First, the translator adds his own commentary to the passages--and while this is mostly a good addition for the reader, sometimes he writes things like "It's a shame the Chinese Marxists didn't study this point" or the throwaway, " A very profound passage indeed!" I find such moments to be both insightful and distracting. They are insightful because it gives you a view into your translator--his prejudices, his need to always "be" in the text--and knowing things like this can help you weigh his presence as a translator, help you understand how he might be inclined to interpret if not slightly skew context, meaning, etc. They are distracting because, frankly, when reading Mengzi, you don't really want to read the translator, you don't really want to be told when a passage is profound for the translator or anyone else. And, say, if you're an expert on Chinese Marxism and the translator isn't, you might find his comments like the one noted above to be rather half-witted.
The second concern is that the translator does not reference the Hackett edition of Kongzi's Analects. I understand that the translator can do his own translations, but there are some irksome little discrepancies between how he references Kongzi and how Slingerhand translates the same passages in the Hackett Analects edition.

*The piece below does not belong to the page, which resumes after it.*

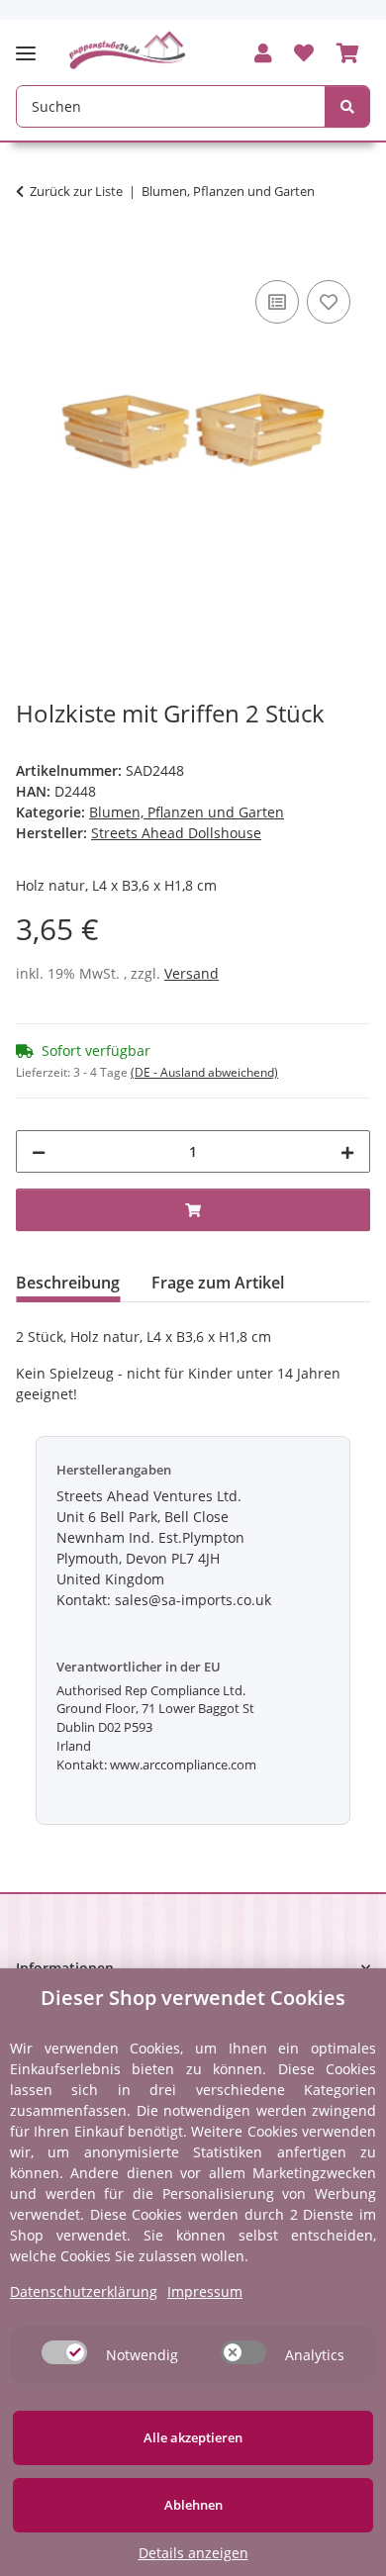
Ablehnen (193, 2505)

The third concern is that the translator believes he can deftly differentiate the true, original meaning of the text from deviances found in the Neo-Confucian tradition. This poses us with several additional concerns, two worth mentioning: a) those with an understanding of Gadamerian hermeneutics would, perhaps, be a little more demure and less likely to assert such a claim; and b) the translator assumes he starts with a pure, uncontaminated, original (sacred?) text. In all, these concerns can lead the reader to a false sense of confidence that for some, no doubt, will prove to be somewhat "Orientalist."
The fourth concern is barely worth mentioning, but I will note it anyway. As the translator states in his introduction, his translation is an improvement over previous translations for several reasons, one being the addition of commentaries (including his own commentary), his resort to vernacular English, and his standardization of references to titles, units of measure, and so on (although I think he should have kept "li," and anyway, instead of using feet and inches, why not metric?). More importantly, he also notes that there are a number of passages where he has identified a mistake in previous translations, and provides an example involving king Xuan and a cow being led to slaughter. However, it would have been nice to see notations throughout the text when such moments occur, along with a brief rationale, all in all, like he does with the king Xuan example. Having those notational additions would have really embellished the scholarly value of this edition.
But I will reiterate: You're not going to find a better, more accessible English translation, and even if you can read Chinese fluently in a manner that made sense to Mengzi, you probably wouldn't get as much out of the original text as you're provided here. All translations have deficiencies. Knowing those deficiencies only improves the value of the translation.